Inflammatory bowel pathologies are a heterogeneous group of diseases characterized by various degrees of inflammation involving the gut mucosa. Several mediators of inflammation are involved in their pathogenesis, such as T cell subpopulations and their related pro- and anti-inflammatory cytokines, TLRs, and the pathogen/commensal ratio. A strong interaction among these factors has been well evaluated. In fact, on the one hand, gut microbiota may strictly modulate mucosal immunity, and on the other hand, mucosal immunity may influence the composition of gut microbiota. This complex interaction between gut microbiota and mucosal immunity is also mediated by other several factors that participate in the inflammatory pathways.
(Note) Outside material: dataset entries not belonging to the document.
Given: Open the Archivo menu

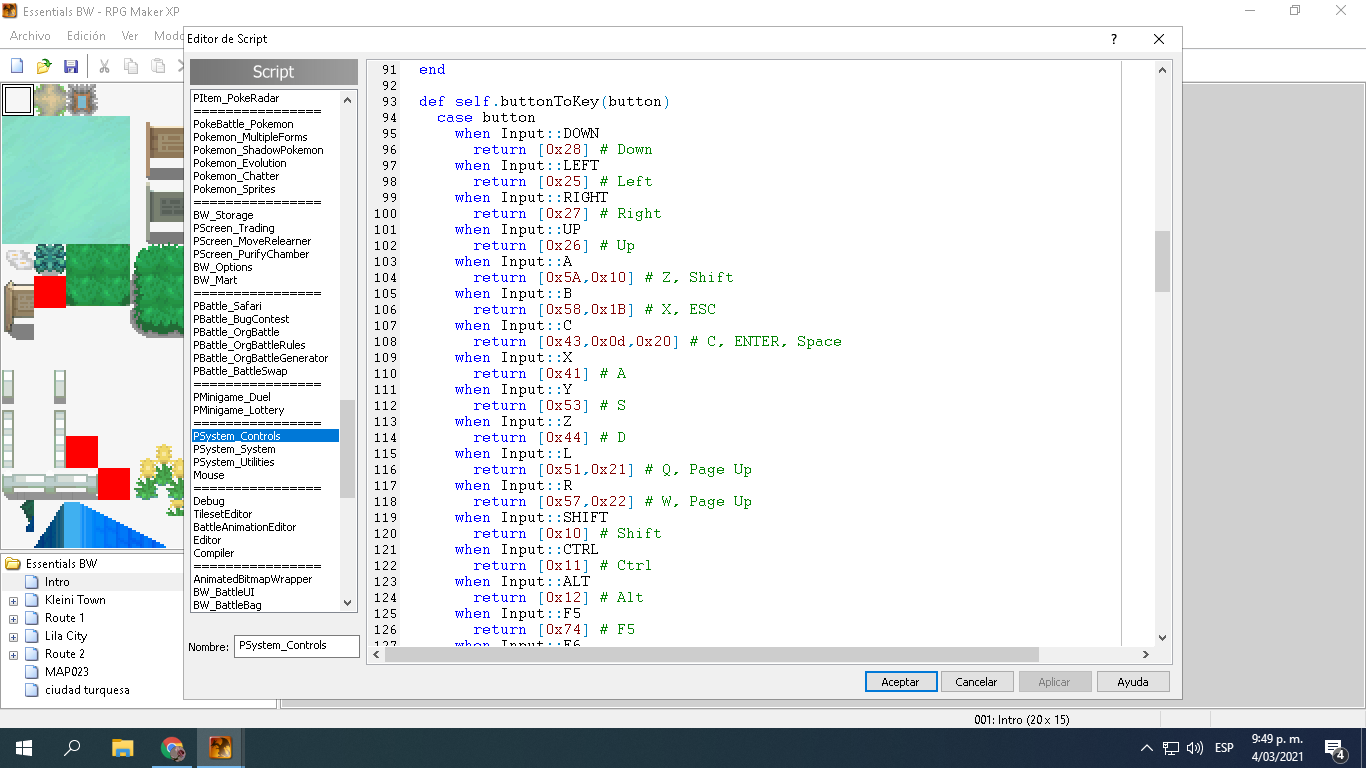Looking at the screenshot, I should point(30,36).
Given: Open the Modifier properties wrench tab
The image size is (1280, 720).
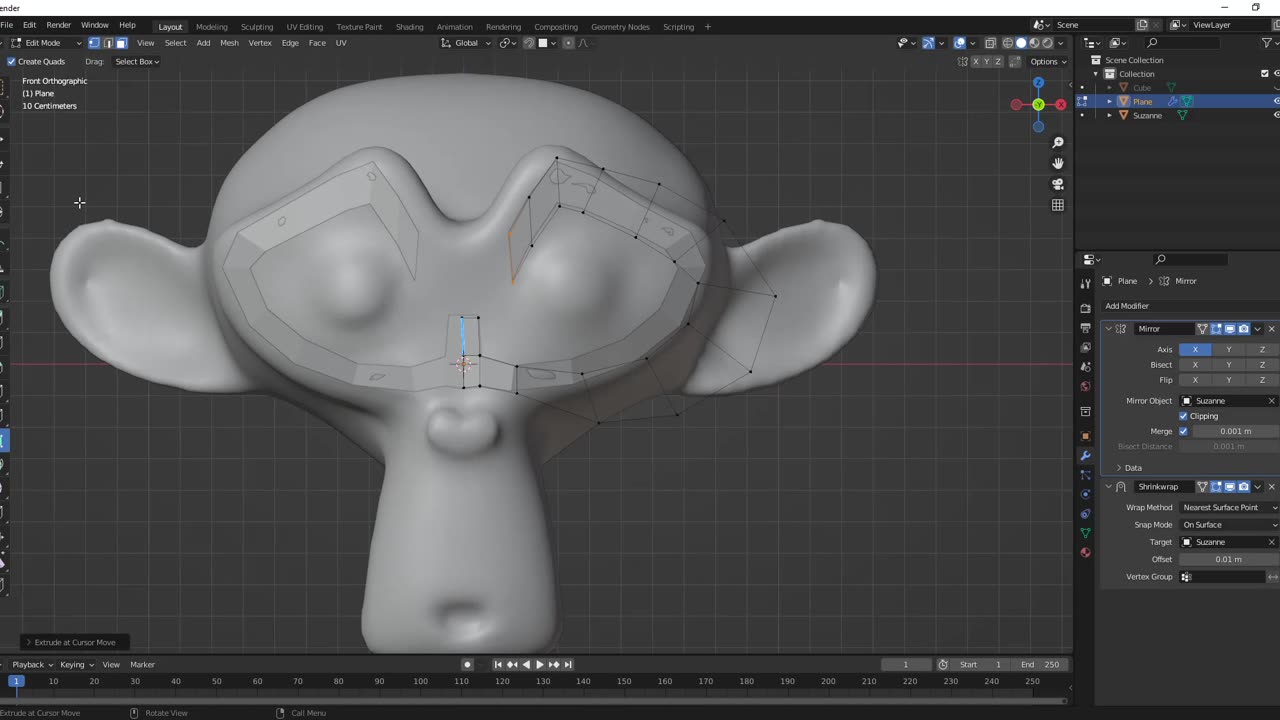Looking at the screenshot, I should (1085, 456).
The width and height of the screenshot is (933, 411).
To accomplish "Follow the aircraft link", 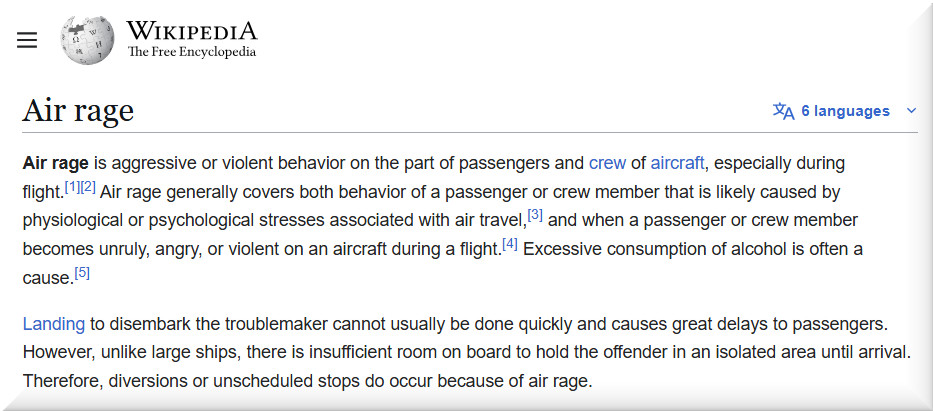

Inflammatory bowel pathologies are shared by the disruption of the physiological homeostasis present in the gut mucosa. First, the alteration in the pathogen/commensal ratio precipitates in the pathological condition of dysbiosis. During dysbiosis, the normal physiology of the gut mucosa is altered and there is bacterial translocation from the lumen to systemic circulation due to the leaky gut condition. In this pathological scenario, there is a dysregulation in the cytokine production, with the proliferation of proinflammatory T cell subsets and inhibition of anti-inflammatory ones. All these complex interactions among T cell subpopulations, gut microbiota, and the mediators of inflammation occur in the anatomical subset of the gut mucosa, which we have defined as “immunological niche.”

Several evidences have shown that xenobiotics may positively modulate the gut immunological niche. Most specifically, xenobiotics may interfere with components of the immunological niche, leading to an activation of anti-inflammatory pathways, and inhibition of several inflammatory mediators. As a result, xenobiotics may reduce disease-related gut mucosal alterations and clinical symptoms.

In summary, while further research is warranted, the complex interplay between gut immunological niche and xenobiotics has the potential to open new horizons in our knowledge of inflammatory bowel pathologies and their treatment.

Conflicts of Interest

The authors declare that there is no conflict of interest regarding the publication of this paper.